*** Source extract Section Begins ***
It’s been nearly two years since I’ve posted here. Since then, we’ve survived Covid so far, my husband retired, and we left California to find a home and some land on which to put down roots. At first, we thought this place would be in eastern Tennessee, near Knoxville, an area Joe researched and he determined it was a place where we could find a house and some land while still being close to some culture and teaching opportunities for me. By the time we sold our house in CA, moved cross country with 3 cats, and established ourselves in a rented house in a crowded housing development outside Knoxville (one of many popping up all over the area), the real estate market in TN went nuts. Though we looked from Kingsport to Chattanooga, we didn’t find anything that spoke to us that wasn’t grossly overpriced or being fought over in a bidding war. Once there, we discovered that native Tennesseans weren’t all that welcoming in our area, feeling like they were being overrun by us western libtards clogging up the infrastructure, jacking up property taxes, and muddying the color of politics. So we expanded our search to include northern Georgia and northeastern Alabama. We finally found a house and acreage in central, eastern Alabama on the outskirts of a small town called Alexander City. And while we swore our neighbors in the taupe-ridden “Shady Glen” development in TN were all in the witness protection program (we hardly saw them and rarely talked to them even though the houses were separated by only 8 feet), our neighbors in Alabama, being about a half a mile away from us in either direction, have been more warm and welcoming than we ever expected. They’ve brought us fresh eggs and homegrown vegetables. Joe shares a bourbon on the screened-in porch with one neighbor whose cattle we can occasionally hear across the way and who gifted us with one of the biggest heads of cabbage I’ve ever seen. The fact that Joe grew up in northern Alabama and graduated from Auburn University gives him some street cred around here that we might not have gotten as readily, particularly since we moved here from CA by way of TN, or maybe I’m just a bit jaded by my experience in TN.
*** Source extract Section Ends ***
*** Stored data Section Begins ***
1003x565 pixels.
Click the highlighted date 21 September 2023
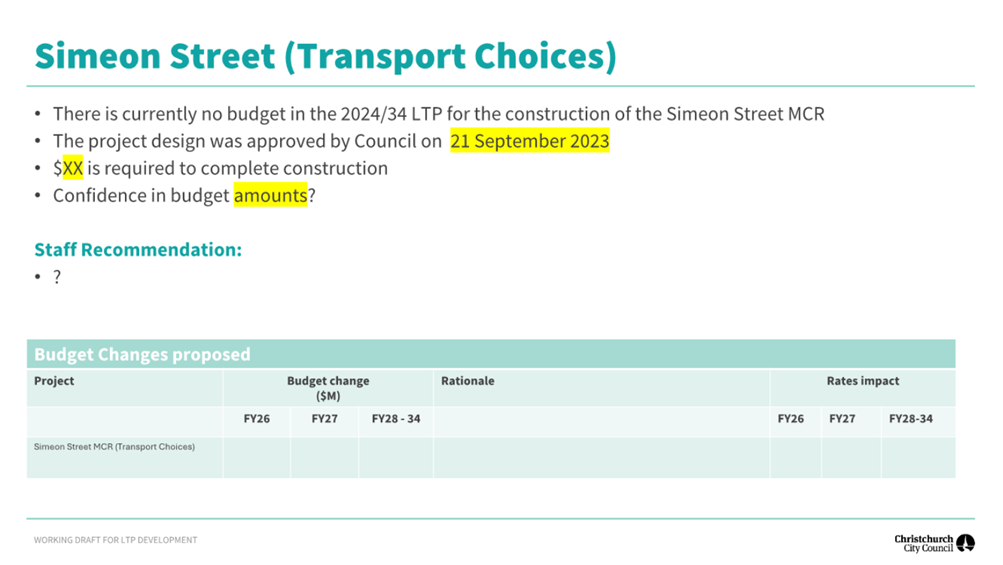tap(530, 141)
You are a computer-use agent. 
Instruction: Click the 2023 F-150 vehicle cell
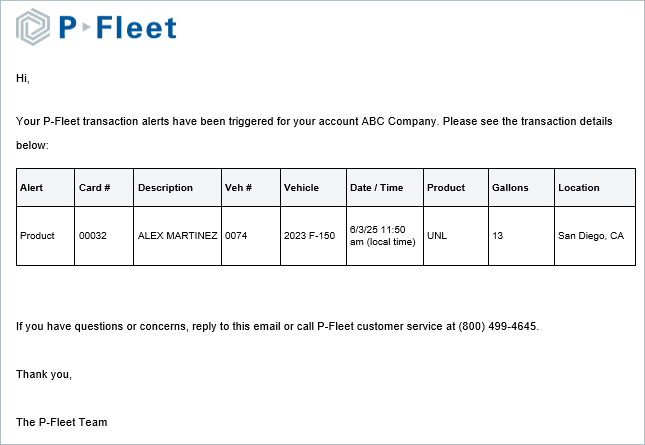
*** Stored data Section Ends ***
=== Problem set ===
• 1. Translate this sentence from the account of the move to Alabama into Spanish: "They’ve brought us fresh eggs and homegrown vegetables."
• 2. Answer these questions from the account of the move to Alabama:
(a) How many cats came along on the move cross country?
(b) What is the name of the small town near the house and acreage in Alabama?
(c) From which university did Joe graduate?

=== Answers by task ===
• 1. Nos han traído huevos frescos y verduras cultivadas en casa.

• 2.
(a) Three.
(b) Alexander City.
(c) Auburn University.